** START OF Document passage **

Have you priced mechanical governors as of late? I think in one thread I read foley wants around 700 bucks for one, and that was a older post, also seems that Hoof/Pierce is defunct. they had/have a few different types some not built for the long haul. I did find surplus hoof/pierce at a decent price, though kinda questionable as to life as I'm pretty sure they are used surplus and there is much in the way of specs on these units.

Though its nice to get first hand info from someone that uses a mechanical unit, rather then some dead thread where the guy couldn't get it to work right.

so don't think I'm discounting what your saying just weighing it with all the other info I'm assimilating.


----------



## farminghandyman (Mar 4, 2005)

the governors I have used have been reliable IMO
4000 hrs of use on my combine 
on the old "U" tractor most likely has over 10,000 on it,
the one on the generator is newer, as the mount on the original was cracked, but probably has 1000 hr on it before it was converted to the generator, 
the old 4290 combine before taking the engine off of it and re powering the fork lift, most likely had 2000 hr on it, 
if a person keep them properly oiled, they seem to last a long time, most governor problems are do to improper adjustments, 

and yes I have priced governors as of late, some are ridiculous, but I have seen surplus one brand new (NOS) go for $75. 

I do not know what your plans or ideas are for the generator set, but since I built mine, about 20 years ago, it has been exercised more than it has been used for emergency power, (I try to run it an hr or so ever few months) some times I will flip the transfer switch and power the farm with it when exercising it so it is operating with a real load.

Good luck on your project,


----------



## ||Downhome|| (Jan 12, 2009)

thank you and thank you for the input.

my hopes are a daily power source, not all day but cycled every few hours maybe 4 on 6 off. run a few heavy loads and perhaps a few off schedule runs as needed. charge the battery's well its running , do the wash , pump some water that sort of thing.


----------



## farminghandyman (Mar 4, 2005)

** END OF Document passage **

Please continue the forum thread on mechanical governors for a farm generator set from the point where it stops.

** START OF Extracted data **

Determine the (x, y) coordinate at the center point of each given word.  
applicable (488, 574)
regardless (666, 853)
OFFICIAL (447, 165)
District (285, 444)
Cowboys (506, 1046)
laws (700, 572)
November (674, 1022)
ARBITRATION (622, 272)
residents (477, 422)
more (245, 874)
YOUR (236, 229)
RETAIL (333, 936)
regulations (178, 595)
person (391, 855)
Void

** END OF Extracted data **

● **Response**
you may be just as well off to consider a piece of farm equipment, that has a built in governor, (like a tractor, combine, win rower) and if needed rebuild the engine, 

for example my son was picking up scrap, and we picked up a nice older win rower/swather made by john Deere, with a nice 3 cylinder diesel engine, has about 3000 hrs on, it would make a wonder diesel gen set, it has the SAE bell housing as well as a PTO shaft coming off the engine,

a tractor engine, combine engine, even it it needs to be rebuilt 

by looking at a commercial engine your normally looking at unit that has a life of up to 10,000 hrs, 

a car engine (older from the 60 thought the 80's) may be only good for about 3000 hr or less,
the newer may be good for another 1000 or so, but then your still running gasoline, 

I know there harder to get a hold of but Pre Y2K many were getting the Lister clone
to build gen sets out of, very fuel efficient, (one of the precautions was to disassemble it and re clean out the castings of sand), http://www.otherpower.com/fuking.html

the lister is similar to the old one lung hit and miss engines in looks, very fuel efficient, 

If I was going to look for a gen set that was gong to be used to power something on a daily concern, I would would look for the most efficient unit I could find,


----------



## farminghandyman (Mar 4, 2005)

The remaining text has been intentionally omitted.